• To do: Leaving out the pictures, return each line of the entries from the first through the line with "Task: Click the plus Choose a default button", and only those lines.

• Data to use:

>>>>>

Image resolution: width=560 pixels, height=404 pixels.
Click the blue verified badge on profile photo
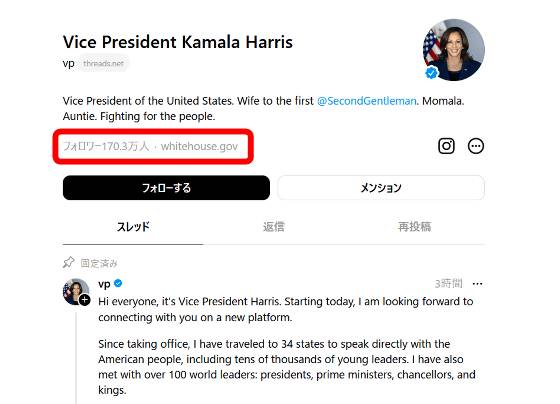431,73
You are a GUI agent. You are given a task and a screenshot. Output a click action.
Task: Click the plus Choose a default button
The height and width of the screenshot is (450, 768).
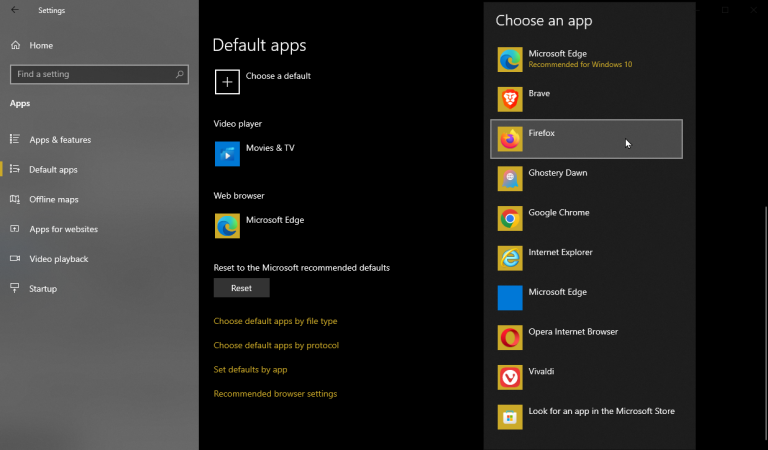pyautogui.click(x=228, y=81)
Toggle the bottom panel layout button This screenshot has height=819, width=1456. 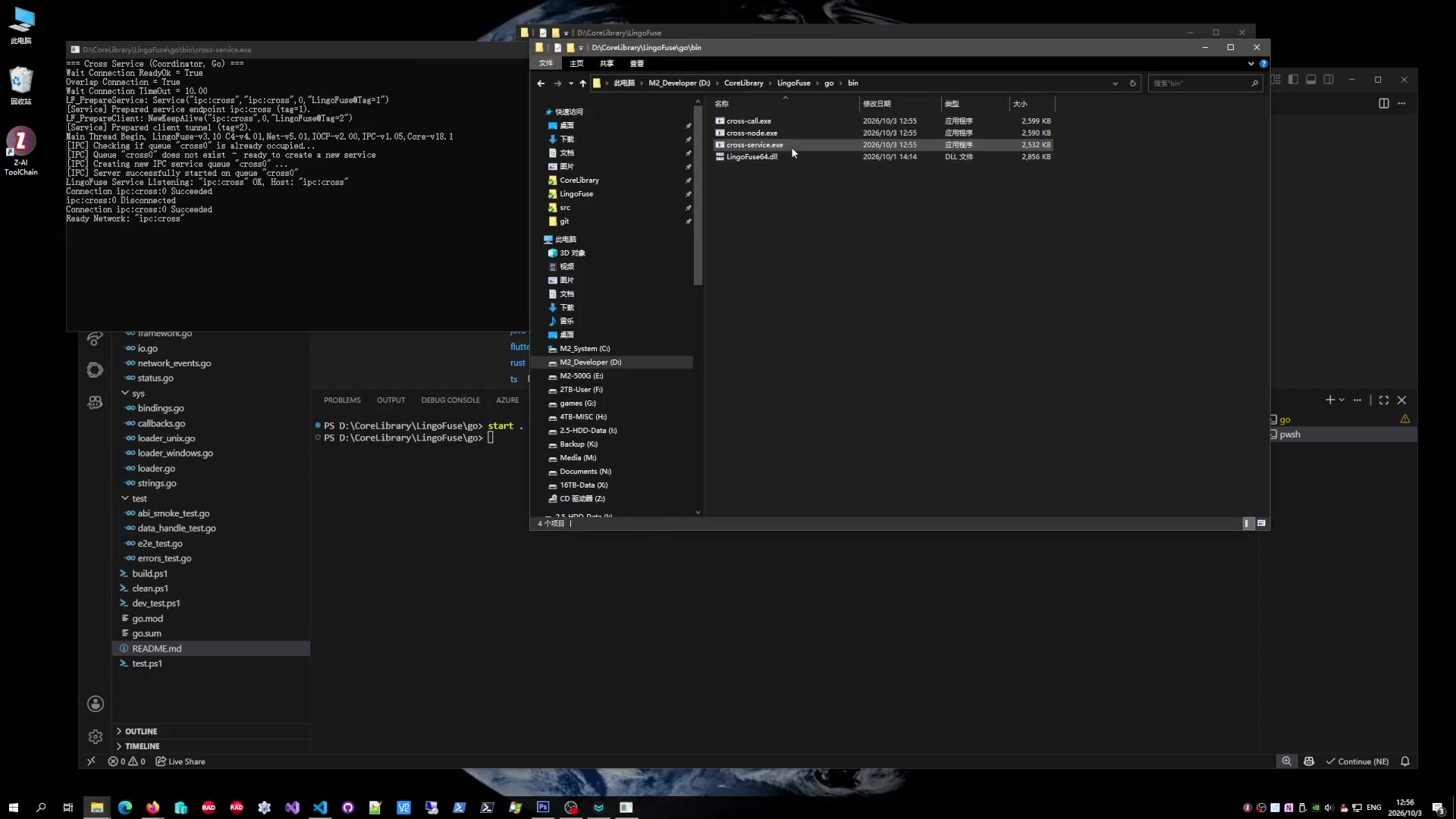pos(1310,80)
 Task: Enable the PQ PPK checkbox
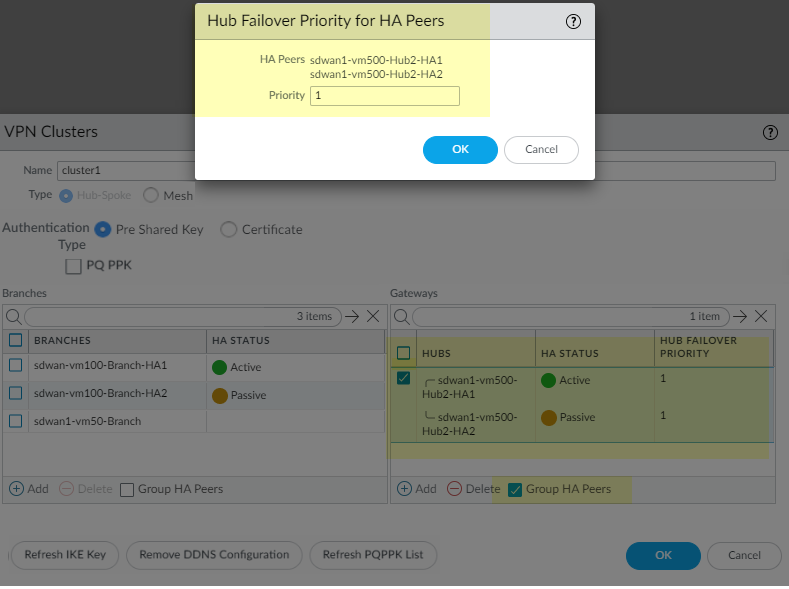click(x=73, y=266)
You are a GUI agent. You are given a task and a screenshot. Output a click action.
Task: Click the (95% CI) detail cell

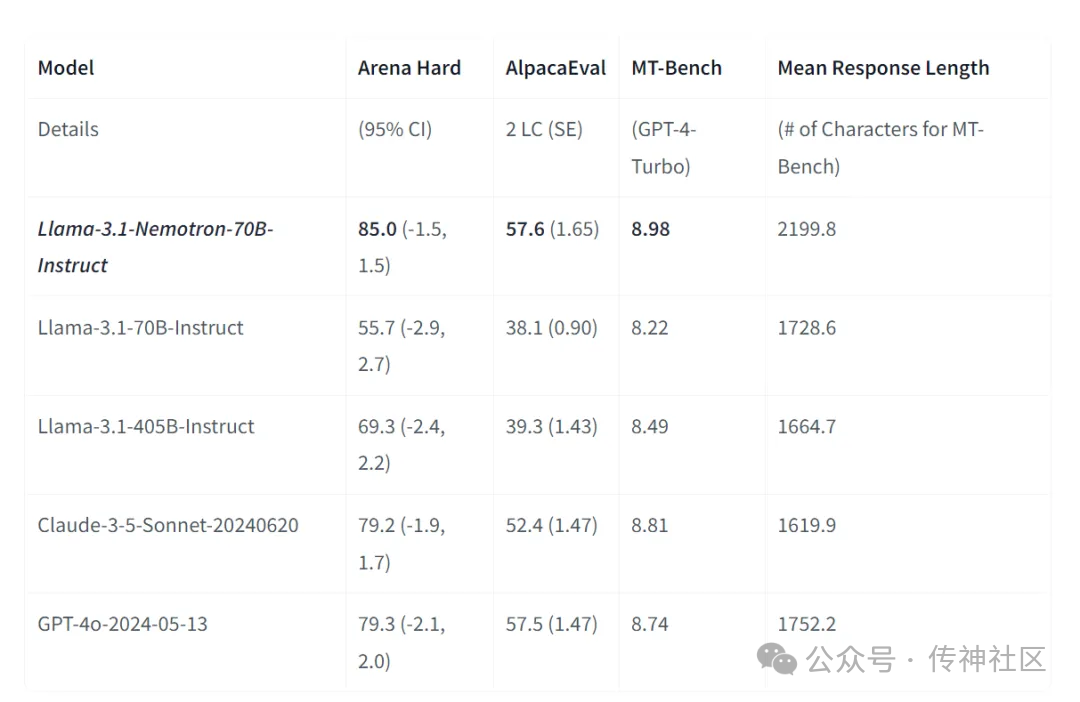point(395,129)
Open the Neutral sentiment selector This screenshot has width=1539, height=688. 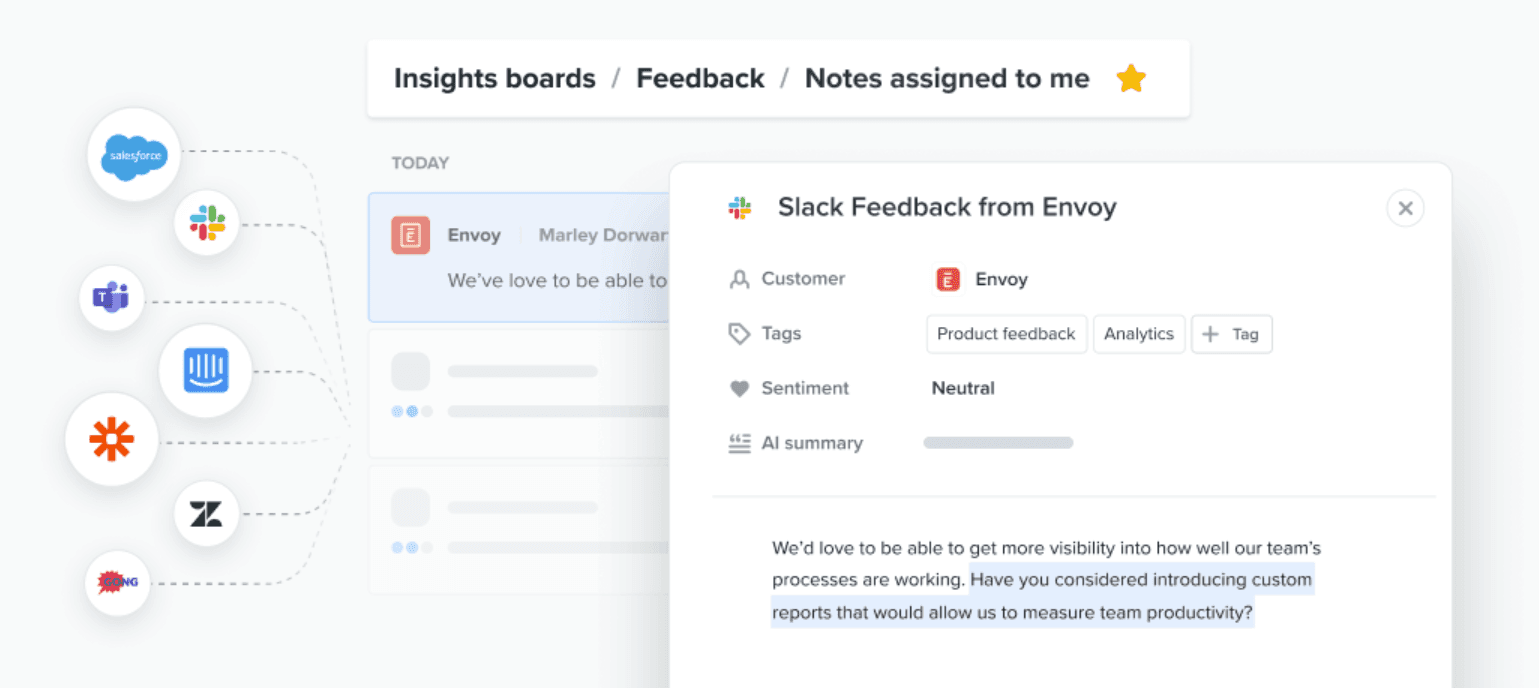coord(963,388)
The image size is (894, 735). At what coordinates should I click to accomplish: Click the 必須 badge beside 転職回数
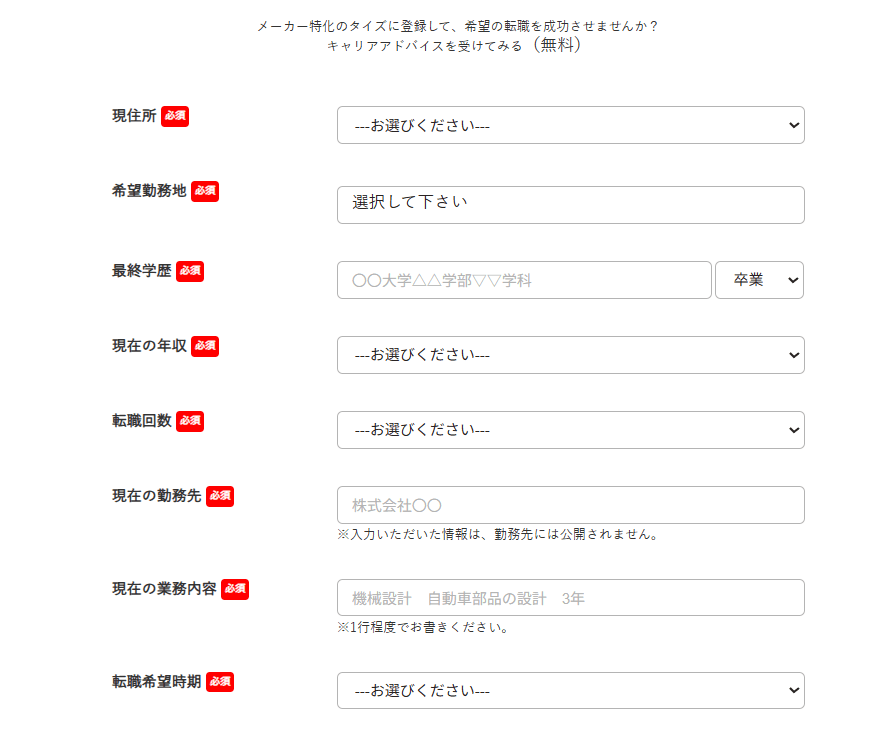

<<<<<

• Exercise solution:
Image resolution: width=560 pixels, height=404 pixels.
Click the blue verified badge on profile photo
431,73
You are a GUI agent. You are given a task and a screenshot. Output a click action.
Task: Click the plus Choose a default button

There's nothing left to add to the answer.